I had a similar issue with returning while breast feeding but the issue was that she wouldn't have any milk when it wasnt straight from me. I found she very quickly got used to at nursery there wasnt any and she just had food and there were so much distraction. It's still an issue at home if I am not there as she expects it there. I found it hard but it got easier quickly.

Esme78 profile image
Esme78 in reply to Claireeeeeeeeeeeee

Thanks for your encouraging response, I did hear that babies and toddlers are very flexible and adaptable and that they work out the way to have milk when mum is around whilst being super busy in a nursery. Let's hope it's our situation too xxx

Loopy_lass profile image
Loopy_lass

Hi,

Sorry your are feeling anxious about returning to work. It is hard but does get easier and it will do you both good having time apart and be great for your little girl to go to nursery and for you to be you again. I returned to work when my little boy was 10 months old and was worried about B/feeding as he never took a bottle. Have you tried weaning her off some of her daytime feeds and replacing them with blue milk or water? Or even a healthy snack? Luckily for me he dropped his feeds quite easily once on solids and I was able to just fed him before and after work and bedtime. When he got to about 11 months he was only really bothered about bedtime feed. He's 14 months now and he still has this but I think more of a comfort thing than actually needing it. Good luck 😘 x

Esme78 profile image
Esme78 in reply to Loopy_lass

Thank you for your reply. I've always wanted our little one to wean herself off breast as organically and naturally as possible. Her feeds are changeable but she likes them regularly. I left a bottle of expressed milk for her (took me a month to express one bottle!) when I had a meeting at work last February and she did not have any so I lost the confidence to continue expressing. She likes her food too but goes through patches - I guess related to her development, excitement of doing things rather than eating and teething. Plus she has a very fussy daddy! Thanks for your advice though.

Seb9 profile image
Seb9

I went back to work when little one was 8 months old, she's 11 months now.

She's with her grandparents during the day and she's been fine on just food and water. I feed her in the morning and then again as soon as I get in from work and overnight.
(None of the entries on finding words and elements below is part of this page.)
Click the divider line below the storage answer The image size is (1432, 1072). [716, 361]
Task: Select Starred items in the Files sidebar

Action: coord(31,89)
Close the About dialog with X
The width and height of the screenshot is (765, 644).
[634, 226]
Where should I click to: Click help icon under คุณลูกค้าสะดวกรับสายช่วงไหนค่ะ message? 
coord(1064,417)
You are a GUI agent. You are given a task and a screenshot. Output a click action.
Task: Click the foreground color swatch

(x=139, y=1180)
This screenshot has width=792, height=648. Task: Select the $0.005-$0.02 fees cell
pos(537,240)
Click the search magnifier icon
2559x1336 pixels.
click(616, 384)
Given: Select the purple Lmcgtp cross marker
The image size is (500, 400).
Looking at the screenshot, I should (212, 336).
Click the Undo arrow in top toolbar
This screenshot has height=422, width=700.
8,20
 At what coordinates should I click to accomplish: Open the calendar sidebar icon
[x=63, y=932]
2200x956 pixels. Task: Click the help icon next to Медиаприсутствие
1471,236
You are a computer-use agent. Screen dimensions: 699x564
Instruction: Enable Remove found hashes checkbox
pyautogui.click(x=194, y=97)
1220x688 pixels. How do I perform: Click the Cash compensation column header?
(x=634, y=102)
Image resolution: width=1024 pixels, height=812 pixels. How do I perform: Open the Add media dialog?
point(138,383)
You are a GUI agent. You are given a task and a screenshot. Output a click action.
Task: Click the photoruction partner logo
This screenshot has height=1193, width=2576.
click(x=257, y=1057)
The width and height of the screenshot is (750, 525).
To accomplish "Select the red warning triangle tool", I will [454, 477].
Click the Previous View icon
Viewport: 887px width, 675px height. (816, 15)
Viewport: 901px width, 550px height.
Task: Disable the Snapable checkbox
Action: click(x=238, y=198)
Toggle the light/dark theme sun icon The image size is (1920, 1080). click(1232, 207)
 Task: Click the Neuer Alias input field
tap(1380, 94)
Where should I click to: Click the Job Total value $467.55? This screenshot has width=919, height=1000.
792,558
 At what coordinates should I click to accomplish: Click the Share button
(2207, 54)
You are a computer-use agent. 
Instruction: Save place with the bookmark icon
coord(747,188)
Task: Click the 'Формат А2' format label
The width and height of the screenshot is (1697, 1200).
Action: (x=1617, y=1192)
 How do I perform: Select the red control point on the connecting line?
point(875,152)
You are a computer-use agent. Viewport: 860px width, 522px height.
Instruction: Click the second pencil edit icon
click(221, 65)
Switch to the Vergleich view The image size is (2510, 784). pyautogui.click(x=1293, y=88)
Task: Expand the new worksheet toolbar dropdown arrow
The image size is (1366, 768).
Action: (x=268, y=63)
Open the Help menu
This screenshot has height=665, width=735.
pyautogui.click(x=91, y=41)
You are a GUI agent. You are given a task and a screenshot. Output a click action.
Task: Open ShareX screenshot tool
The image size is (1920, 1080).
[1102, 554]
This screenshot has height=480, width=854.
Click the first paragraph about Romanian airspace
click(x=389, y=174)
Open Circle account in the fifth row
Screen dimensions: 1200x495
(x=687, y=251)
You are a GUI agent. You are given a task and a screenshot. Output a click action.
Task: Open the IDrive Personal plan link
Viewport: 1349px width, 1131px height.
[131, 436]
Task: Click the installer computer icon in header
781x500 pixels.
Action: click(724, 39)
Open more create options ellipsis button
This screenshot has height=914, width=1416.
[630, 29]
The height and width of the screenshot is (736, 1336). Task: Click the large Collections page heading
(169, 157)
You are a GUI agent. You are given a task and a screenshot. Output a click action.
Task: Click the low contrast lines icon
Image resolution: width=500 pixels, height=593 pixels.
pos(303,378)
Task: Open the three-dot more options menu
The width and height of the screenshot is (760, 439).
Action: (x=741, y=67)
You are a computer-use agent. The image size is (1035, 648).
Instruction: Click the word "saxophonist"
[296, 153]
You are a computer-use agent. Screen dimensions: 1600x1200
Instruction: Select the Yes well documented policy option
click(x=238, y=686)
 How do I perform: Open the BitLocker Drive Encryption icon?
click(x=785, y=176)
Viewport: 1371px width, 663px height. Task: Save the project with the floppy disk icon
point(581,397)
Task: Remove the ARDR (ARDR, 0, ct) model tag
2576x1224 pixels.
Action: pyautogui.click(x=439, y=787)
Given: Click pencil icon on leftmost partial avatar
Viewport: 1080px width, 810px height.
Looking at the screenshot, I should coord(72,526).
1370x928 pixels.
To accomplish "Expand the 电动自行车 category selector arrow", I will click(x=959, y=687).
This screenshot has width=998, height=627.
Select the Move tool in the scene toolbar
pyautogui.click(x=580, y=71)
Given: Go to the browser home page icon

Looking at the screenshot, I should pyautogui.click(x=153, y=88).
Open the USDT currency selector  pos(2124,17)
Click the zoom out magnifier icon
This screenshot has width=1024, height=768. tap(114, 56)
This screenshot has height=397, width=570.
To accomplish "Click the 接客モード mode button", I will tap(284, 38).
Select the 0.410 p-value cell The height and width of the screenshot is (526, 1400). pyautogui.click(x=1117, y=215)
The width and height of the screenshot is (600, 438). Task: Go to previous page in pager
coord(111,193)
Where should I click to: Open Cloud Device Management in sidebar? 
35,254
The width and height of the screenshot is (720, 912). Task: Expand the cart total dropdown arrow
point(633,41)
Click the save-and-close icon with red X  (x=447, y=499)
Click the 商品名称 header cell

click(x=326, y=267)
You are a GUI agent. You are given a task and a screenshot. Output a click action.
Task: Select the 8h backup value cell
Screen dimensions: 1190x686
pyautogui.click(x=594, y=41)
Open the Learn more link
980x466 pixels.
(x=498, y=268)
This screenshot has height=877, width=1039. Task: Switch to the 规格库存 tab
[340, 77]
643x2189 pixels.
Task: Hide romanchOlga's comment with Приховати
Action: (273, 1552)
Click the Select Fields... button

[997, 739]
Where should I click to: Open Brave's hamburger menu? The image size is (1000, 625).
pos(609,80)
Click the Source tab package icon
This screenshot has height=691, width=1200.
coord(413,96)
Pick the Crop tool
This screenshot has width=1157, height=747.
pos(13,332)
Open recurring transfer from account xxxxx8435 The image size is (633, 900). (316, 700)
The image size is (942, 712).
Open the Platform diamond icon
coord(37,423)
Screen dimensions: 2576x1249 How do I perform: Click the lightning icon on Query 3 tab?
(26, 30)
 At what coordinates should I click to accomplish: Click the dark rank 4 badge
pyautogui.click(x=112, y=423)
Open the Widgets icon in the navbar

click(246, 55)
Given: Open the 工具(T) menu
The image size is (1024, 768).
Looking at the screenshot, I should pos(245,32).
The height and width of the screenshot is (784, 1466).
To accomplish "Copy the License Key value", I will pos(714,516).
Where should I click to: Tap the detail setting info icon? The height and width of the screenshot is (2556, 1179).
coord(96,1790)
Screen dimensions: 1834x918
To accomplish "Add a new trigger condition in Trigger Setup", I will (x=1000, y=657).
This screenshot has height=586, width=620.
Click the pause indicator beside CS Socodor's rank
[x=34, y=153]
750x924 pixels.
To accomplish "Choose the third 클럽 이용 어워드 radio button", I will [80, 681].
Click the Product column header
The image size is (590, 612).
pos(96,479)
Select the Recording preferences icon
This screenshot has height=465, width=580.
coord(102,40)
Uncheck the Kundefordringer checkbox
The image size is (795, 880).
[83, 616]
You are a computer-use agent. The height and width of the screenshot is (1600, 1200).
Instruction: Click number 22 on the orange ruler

I think at first I thought I was the only one who give her the comfort she needs but my mum has developed her own ways with baby and same with my mother in law and now I feel more confident leaving her with them but at first it was hard. Now they have so much fun with her I hardly worry, they come home with lovely stories about what they've been up to.

I send her off with a packed lunch big enough for a grown man, with everything she might possibly want. They've also got a bottle and ready made formula if she needs it but she normally does fine without.

If I'm around though it's different and she'll have a few feeds during the day, but some of that's me taking the easy route to get her to sleep for her nap etc.

Now I know she's OK without me I love being back at work, I miss baby but it's nice to speak to adults about non baby things and be able to use some of my other skills.